Glamorous Carefree Playgirl
The publicity caught the eye of an Italian promoter who offered Eva Bartok a contract to perform in a vaudeville show in Teatro Manzoni in Milan. With Korda's permission, Eva flew to Italy and had great success on the stages of Milan, Florence and Rome.
Meanwhile, in England, A Tale of Five Cities/A Tale Of Five Women had finally reached the cinemas and was seen by producer-actor Burt Lancaster who was looking for a leading lady for his next film The Crimson Pirate (Robert Siodmak, 1952). Impressed by Eva's beauty and talent, he wired her in Italy and she accepted promptly sensing the importance of the project.
After working in this film, Eva was perceived as a real movie queen but some of her next vehicles are not what you would expect from a rising superstar. She became more famous for her off camera antics as a glamorous carefree playgirl among the European rich than for her screen work. Although her filmography in the 1950s is prolific both in England and in Germany, it includes a lot of low budget turkeys, some decent vehicles and a few top productions.
She also made a series of films that paired her with Curd Jürgens, including Der letzte Walzer/The Last Waltz (Arthur Maria Rabenalt, 1953) and Orient Express (Carlo Ludovico Bragaglia, 1954). The popular actor-director became her fourth husband in 1955.
Besides her work in films she appeared on London stages and television. After turning down a Hollywood contract in 1956, Bartok found herself in a serious health crisis. Bartok suffered a bout with ovarian cancer while she was pregnant. An Indonesian mystic helped her out of this predicament with a new spirituality called Subud. Bartok gave ‘miraculously’ birth to a baby girl in 1957, Deana Jürgens. From then on she seemed totally committed to Subud.
In later years she revealed that daughter Deana had been fathered by Frank Sinatra during a brief affair that Bartok and Sinatra had in 1956. The claim went ignored by Sinatra and family.
After publishing her kiss-and-tell autobiography Worth Living For in 1959, she would make a dozen more films including the Italian horror film Sei donne per l'assassino/Blood and Black Lace (Mario Bava, 1964). She retired from the cinema in 1967 at age 40 and went to live in Indonesia. She taught philosophy in a school she opened in Honolulu, ran an arts centre in Los Angeles and a gallery in San Francisco.
In the early 1980s, she returned to London. She continued her Subud activities during residencies in Indonesia, Hawaii, San Francisco, Los Angeles and London.
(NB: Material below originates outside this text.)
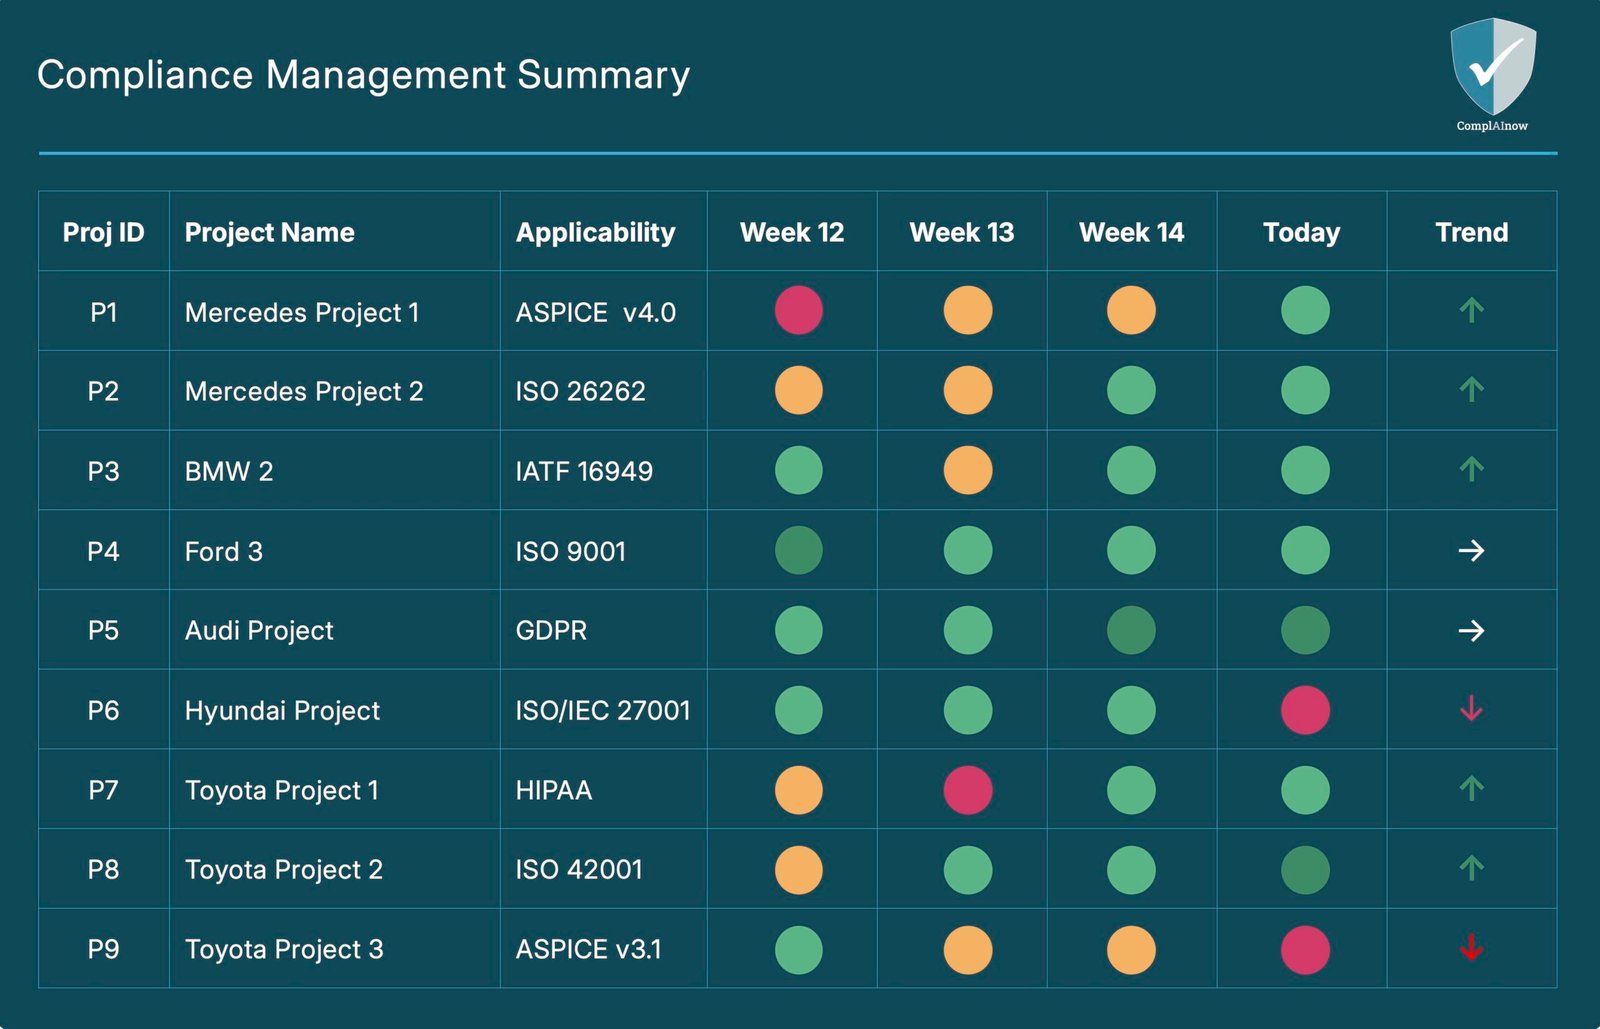Click the red downward trend arrow for Toyota Project 3
Screen dimensions: 1600x1029
click(x=1470, y=948)
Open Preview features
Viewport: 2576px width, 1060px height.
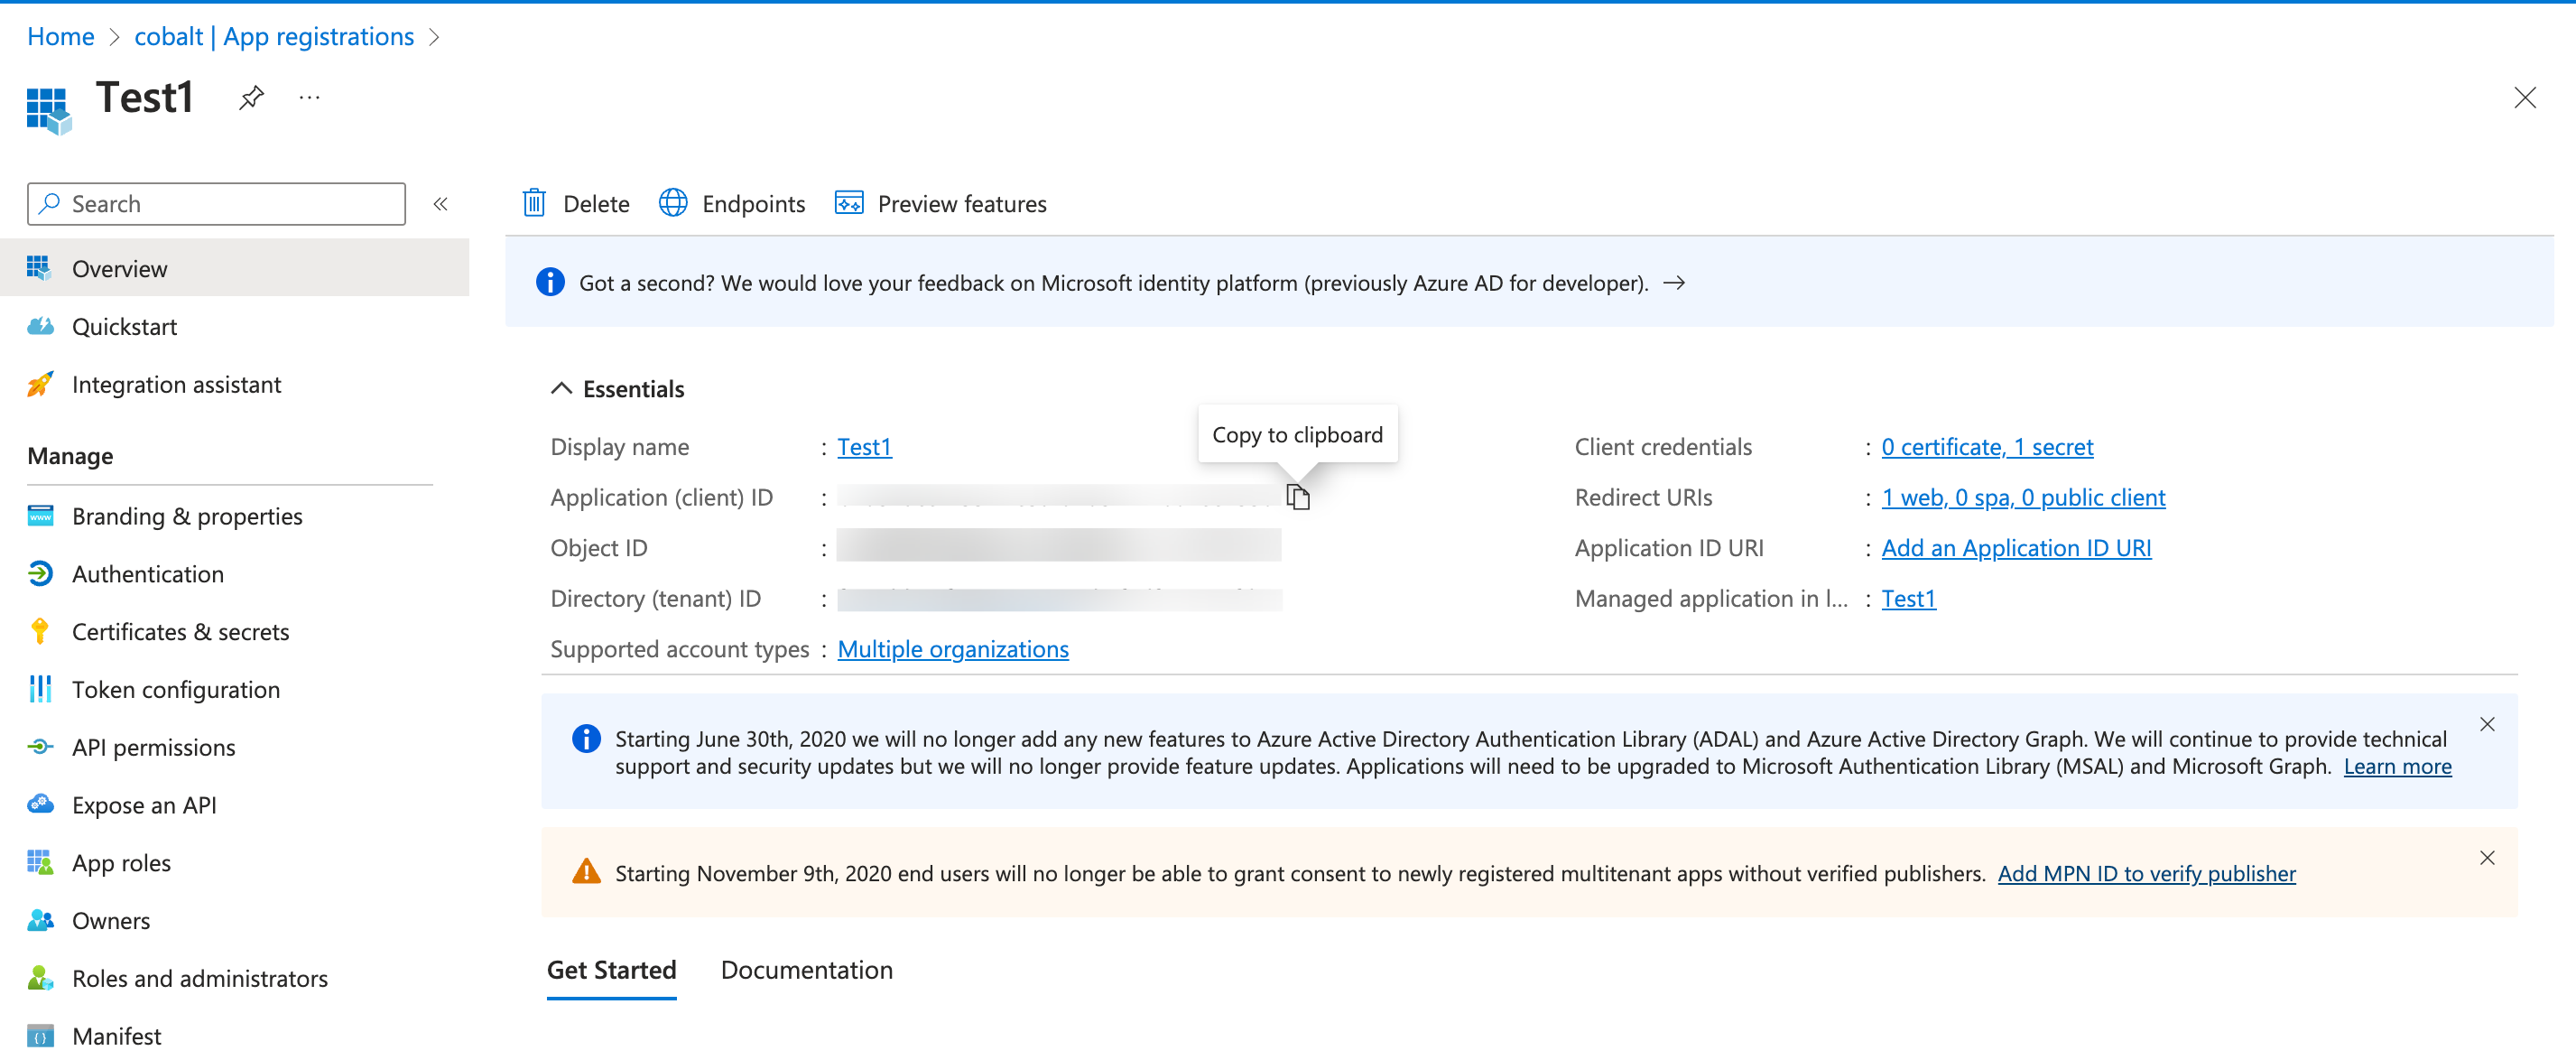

In the 1980s she married for the fifth time, with producer Dag Moline.
Eva Bartok died in 1998 in London, UK of a heart failure.
Dutch postcard by D.R.C. Holland, no. 2119. Photo: Lilo / Sascha Herzog Film / Ufa.
German postcard by Filmbilder-Vertrieb Ernst Freihoff, Essen, no. 162. Retail price: 10 Pfg. Photo: Lilo / Sascha / Herzog-Film.
Austrian postcard by Verlag Hubmann, Wien, no. 729. Photo: Eichberg-Carlton-Film / International Film. Publicity still for Der letzte Walzer/The Last Waltz (Arthur Maria Rabenalt, 1953).
German collectors card. Photo: Carlton / NF / Brünjes.
British postcard in the Celebrity Series, London, no. 336. Photo: J. Arthur Rank Organisation. Publicity still for Operation Amsterdam (Michael McCarthy, 1959).
Long scene from The Crimson Pirate (1952). Source: GSMovieMoments (YouTube).
Italian trailer for Sei Sei donne per l'assassino/Blood and Black Lace (1964). Source: Neverlando (YouTube).